If stress scores are high but awareness of support is low, your first issue may be communication. If employees want to improve physical wellbeing but report limited time, a low-friction option such as on-site screening or short workplace sessions may be the better fit than a more demanding programme. If line manager support scores poorly, training may need to come before any wider campaign.

This is also where measurable services become useful. For example, if employees say they want a better understanding of their health but struggle to make time for appointments, on-site screening can remove a common barrier. A health screening kiosk can provide core measures such as height, weight, BMI, blood pressure, pulse and body fat percentage in minutes, with instant printed results and minimal administration for the employer. That makes it easier to convert interest into uptake.

Relaxa works with employers on exactly this kind of practical deployment, combining accessible screening with broader wellbeing support that can be rolled out across the year.

Common mistakes to avoid

The biggest mistake is asking employees for feedback and then failing to act visibly on it. Even small steps matter, but they need to be communicated. People are more likely to engage with the next survey if they can see that the first one led to something real.

Another common problem is trying to answer every issue with one intervention. If your survey highlights poor sleep, high workload and low movement, a single webinar will not solve all three. You may need a mix of support, with some elements aimed at awareness and others aimed at convenience and behaviour change.

Finally, keep your benchmark realistic. A survey will not tell you everything. It gives you a snapshot, not a diagnosis. Used properly, though, it can help you decide where to focus budget, what formats employees will actually use, and which barriers are stopping participation.

A better survey leads to a better wellbeing plan

The value of office wellbeing survey questions is not in asking more of them.
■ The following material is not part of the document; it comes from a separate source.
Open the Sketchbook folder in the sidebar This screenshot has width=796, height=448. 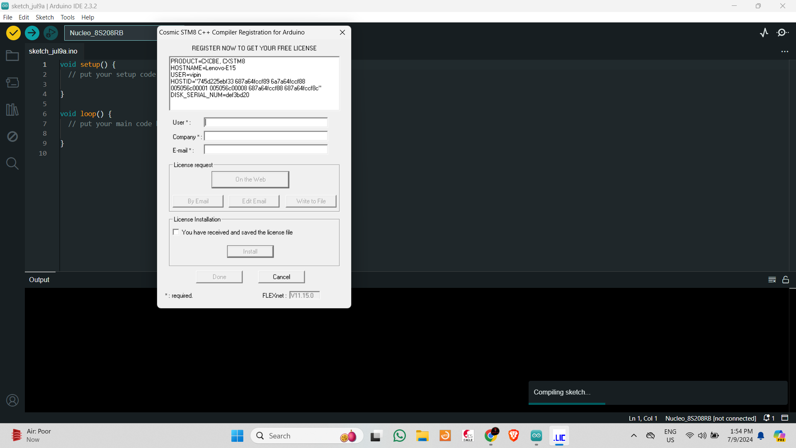[x=12, y=55]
It is in asking the ones that make decisions easier. For HR and wellbeing leaders, that means moving beyond generic engagement and towards practical insight – what employees need, what they will use, and what your organisation can deliver consistently.

If your survey helps you make wellbeing simpler to access, easier to run and clearer to measure, it is doing its job. Start there, and the rest of the programme tends to become much easier to organise.